++++ Supplied entries ++++
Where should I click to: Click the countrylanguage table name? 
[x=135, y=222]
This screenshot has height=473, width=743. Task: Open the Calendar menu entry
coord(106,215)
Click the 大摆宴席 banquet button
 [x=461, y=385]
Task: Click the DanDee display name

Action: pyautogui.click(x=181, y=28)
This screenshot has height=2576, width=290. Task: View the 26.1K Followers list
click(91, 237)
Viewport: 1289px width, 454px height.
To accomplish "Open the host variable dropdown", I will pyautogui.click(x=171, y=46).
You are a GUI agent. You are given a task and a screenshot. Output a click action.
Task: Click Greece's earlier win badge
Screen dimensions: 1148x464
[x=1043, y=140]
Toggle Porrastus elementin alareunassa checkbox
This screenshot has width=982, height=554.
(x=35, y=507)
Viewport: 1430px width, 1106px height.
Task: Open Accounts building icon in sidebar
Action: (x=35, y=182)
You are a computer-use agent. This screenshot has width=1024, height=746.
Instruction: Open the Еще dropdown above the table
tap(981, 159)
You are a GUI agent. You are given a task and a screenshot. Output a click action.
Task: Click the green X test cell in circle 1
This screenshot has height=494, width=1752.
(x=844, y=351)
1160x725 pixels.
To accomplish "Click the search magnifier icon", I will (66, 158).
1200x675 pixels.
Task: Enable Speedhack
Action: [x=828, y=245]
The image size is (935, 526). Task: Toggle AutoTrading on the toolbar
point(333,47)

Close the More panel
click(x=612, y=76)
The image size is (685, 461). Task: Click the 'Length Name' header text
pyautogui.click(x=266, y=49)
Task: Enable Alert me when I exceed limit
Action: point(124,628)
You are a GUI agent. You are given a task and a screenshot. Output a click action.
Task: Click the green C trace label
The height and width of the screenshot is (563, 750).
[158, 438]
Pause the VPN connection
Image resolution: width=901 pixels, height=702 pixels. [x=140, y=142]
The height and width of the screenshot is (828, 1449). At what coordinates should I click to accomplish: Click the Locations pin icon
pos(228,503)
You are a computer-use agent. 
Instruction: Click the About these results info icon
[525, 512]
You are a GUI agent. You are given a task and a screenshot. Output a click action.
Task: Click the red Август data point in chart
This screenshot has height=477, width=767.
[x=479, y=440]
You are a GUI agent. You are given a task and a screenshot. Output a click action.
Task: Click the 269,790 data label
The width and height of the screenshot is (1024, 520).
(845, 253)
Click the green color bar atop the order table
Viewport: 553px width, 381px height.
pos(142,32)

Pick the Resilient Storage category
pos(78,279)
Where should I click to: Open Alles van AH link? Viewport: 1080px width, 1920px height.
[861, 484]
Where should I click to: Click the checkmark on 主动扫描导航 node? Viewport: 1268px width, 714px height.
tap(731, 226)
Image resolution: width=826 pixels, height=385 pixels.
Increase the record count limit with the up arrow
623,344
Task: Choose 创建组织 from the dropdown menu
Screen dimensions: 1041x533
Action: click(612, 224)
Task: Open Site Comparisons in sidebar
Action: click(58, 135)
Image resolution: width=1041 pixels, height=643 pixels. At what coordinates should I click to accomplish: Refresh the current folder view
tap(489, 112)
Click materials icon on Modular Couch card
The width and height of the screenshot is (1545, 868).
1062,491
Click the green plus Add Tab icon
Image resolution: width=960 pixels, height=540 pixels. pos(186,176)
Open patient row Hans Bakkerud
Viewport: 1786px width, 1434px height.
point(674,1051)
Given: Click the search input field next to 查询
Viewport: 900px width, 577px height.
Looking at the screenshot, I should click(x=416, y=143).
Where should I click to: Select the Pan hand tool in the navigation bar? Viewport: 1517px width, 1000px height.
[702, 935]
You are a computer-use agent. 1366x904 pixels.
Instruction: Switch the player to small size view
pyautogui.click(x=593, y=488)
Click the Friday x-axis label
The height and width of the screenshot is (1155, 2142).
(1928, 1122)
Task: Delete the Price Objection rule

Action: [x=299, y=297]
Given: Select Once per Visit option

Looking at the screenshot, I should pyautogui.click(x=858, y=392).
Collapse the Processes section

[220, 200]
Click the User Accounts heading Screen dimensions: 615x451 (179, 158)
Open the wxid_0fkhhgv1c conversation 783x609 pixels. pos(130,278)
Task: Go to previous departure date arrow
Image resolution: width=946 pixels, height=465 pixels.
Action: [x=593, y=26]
++++
[Action item]
Whenever a line in the listing above includes the word "data", return that line.

[Solution for this exercise]
Task: Click the red Август data point in chart
Task: Click the 269,790 data label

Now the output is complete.